Die Deutschen haben also keine Angst vor dem Islam, sondern vor dem Terror, der von Islamisten ausgeht. Das eint sie mit den Einwohnern von Istanbul oder Ankara. Dort haben in den vergangenen Wochen mehrere Bomben Dutzende Menschen in den Tod gerissen, gelegt wurden die Sprengsätze von Fanatikern des Islamischen Staates.

Die Klugheit der Wähler unterschätzt

Die Lebenswirklichkeit der allermeisten Deutschen spricht gegen einfache Antworten auf scheinbar einfache Fragen. Ein herausragendes Beispiel dafür ist die Wahl der türkischstämmigen Grünen-Politikerin Muhterem Aras zur Präsidentin des Landtages von Baden-Württemberg, einem doch eher christlich-konservativen Bundesland. Die meisten Menschen gehen offensichtlich viel entspannter und realistischer mit der Islam-Frage um, als mancher Politiker glauben machen will.
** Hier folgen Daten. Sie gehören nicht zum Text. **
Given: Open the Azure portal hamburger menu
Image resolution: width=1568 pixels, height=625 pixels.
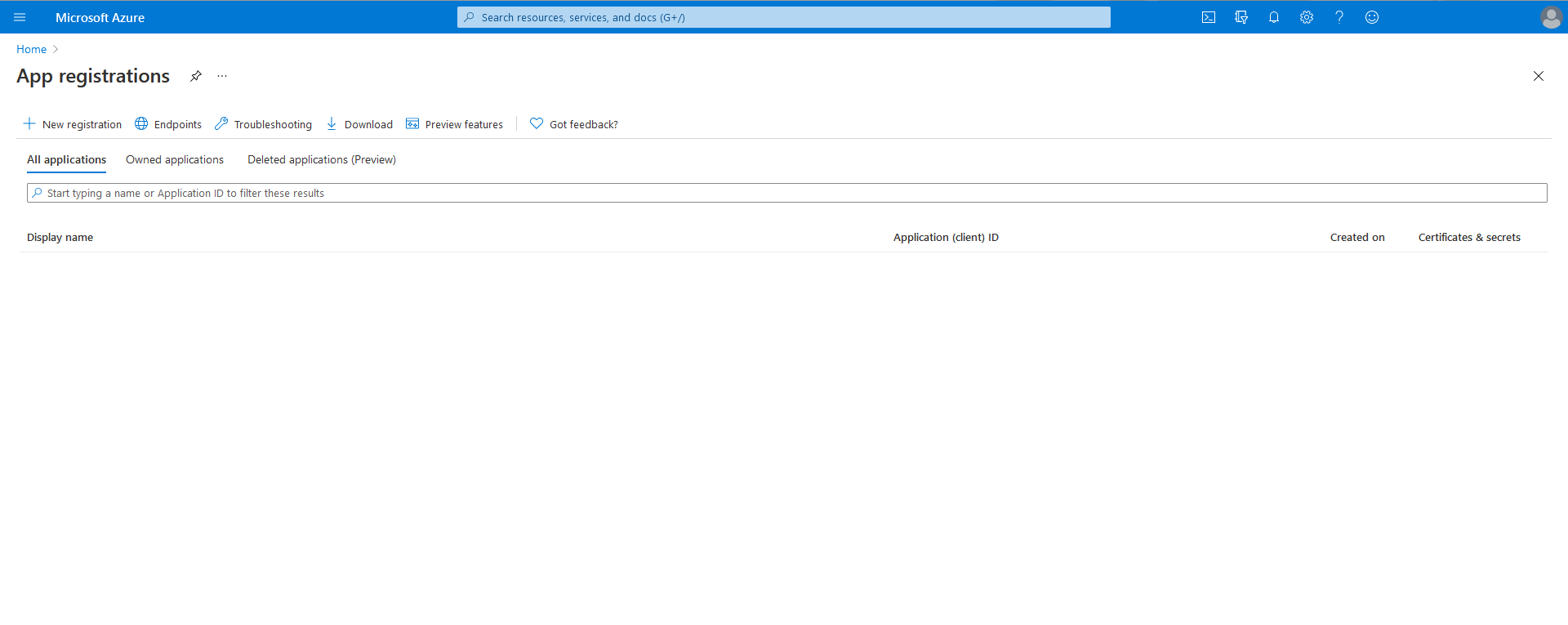Looking at the screenshot, I should (x=20, y=17).
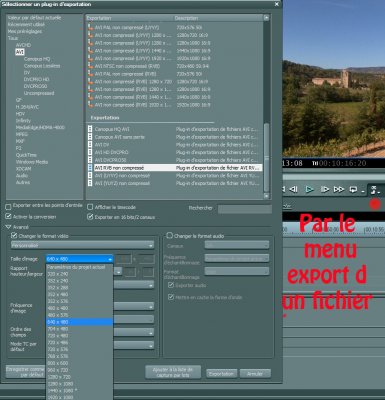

Die unterschätzen offensichtlich die Klugheit ihrer Wähler und versuchen mit einem dumpfen Populismus politisches Kapital zu schlagen. So bezeichnet die AfD-Landtagsabgeordnete Christina Baum die Wahl von Muhterem Aras als „ein ganz klares Zeichen, dass die Islamisierung Deutschlands in vollem Gang ist.“ Sie spricht auch von einem „schleichenden Genozid an der deutschen Bevölkerung durch die falsche Flüchtlingspolitik der Grünen“. AfD-Fraktionschef Jörg Meuthen versucht, solche verbalen Ausfälle zu relativieren. Er unterstreicht: „Zu Deutschland gehören sehr wohl Millionen Menschen islamischen Glaubens, die bei uns leben, friedlich integriert.“ Nach der Wahl von Aras zur Landtagspräsidentin hat Meuthen der Muslimin gratuliert.